If you put special detectors into the experiment which specify which slit the photon went through, but still let it pass through, the pattern disappears, producing a pair of bright blobs on the screen, just as you would expect with pieces of putty. If you make a measurement, forcing the photon to be in one place rather than a spread-out range of probabilities along all different possible paths, it can’t go through both slits. It’s enough to just look at a photon to cause it to totally change behaviour.

Uncertainty reigns

Quantum theory may seem obscure, but bear in mind every time you use you eyes and look at something, this is a quantum process at work. In fact, your whole body is made up of atoms, each of them made up of quantum particles. Probably the best-known term applying to quantum particles is the ‘uncertainty principle’. This is sometimes interpreted as meaning that nothing is certain in a quantum universe – but it isn’t that kind of philosophical concept. The uncertainty principle (sometimes called Heisenberg’s uncertainty principle after the German scientist who devised it) simply states that the better you know one of a pair of linked pieces of information about a quantum particle, the less well you know the other. For example, the more accurately you know where a particle is, the less accurately you can know its momentum (that’s its mass times its velocity). Know its momentum exactly and the particle could be anywhere in the universe.

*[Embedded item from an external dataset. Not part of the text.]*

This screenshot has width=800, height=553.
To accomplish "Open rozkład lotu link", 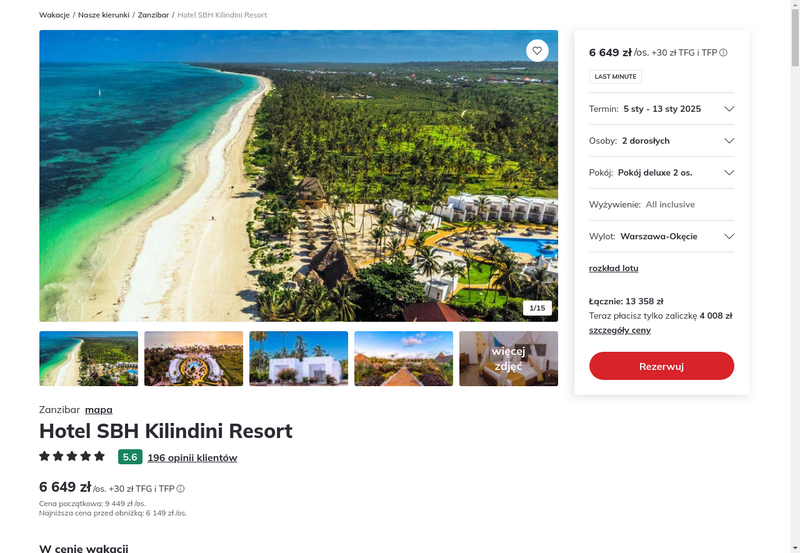I will [613, 268].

A good way of picturing the uncertainty principle is to imagine taking a photograph of a particle. If you take the picture with a very quick shutter speed it freezes the particle in space. You get a good, clear image of what the particle looks like. But you can’t tell anything about the way it is moving. It could be stationary; it could be hurtling past. If, on the other hand, you take a photograph with a very slow shutter speed, the particle will show up on the camera as an elongated blur. This won’t tell you a lot about what the particle looks like – it’s too messed up – but will give a clear indication of how fast it’s moving. The trade-off between momentum and position is a little like this.

Getting entangled

There are many (many!) more mind-boggling happenings at the quantum level, but I just want to briefly mention the most remarkable, which is called quantum entanglement. This says that you can link together two quantum particles so that they effectively form a single entity, even though one could be triggering sight at your eye while the other is light years away in space. Often this link involves a particular characteristic of a particle, like its spin.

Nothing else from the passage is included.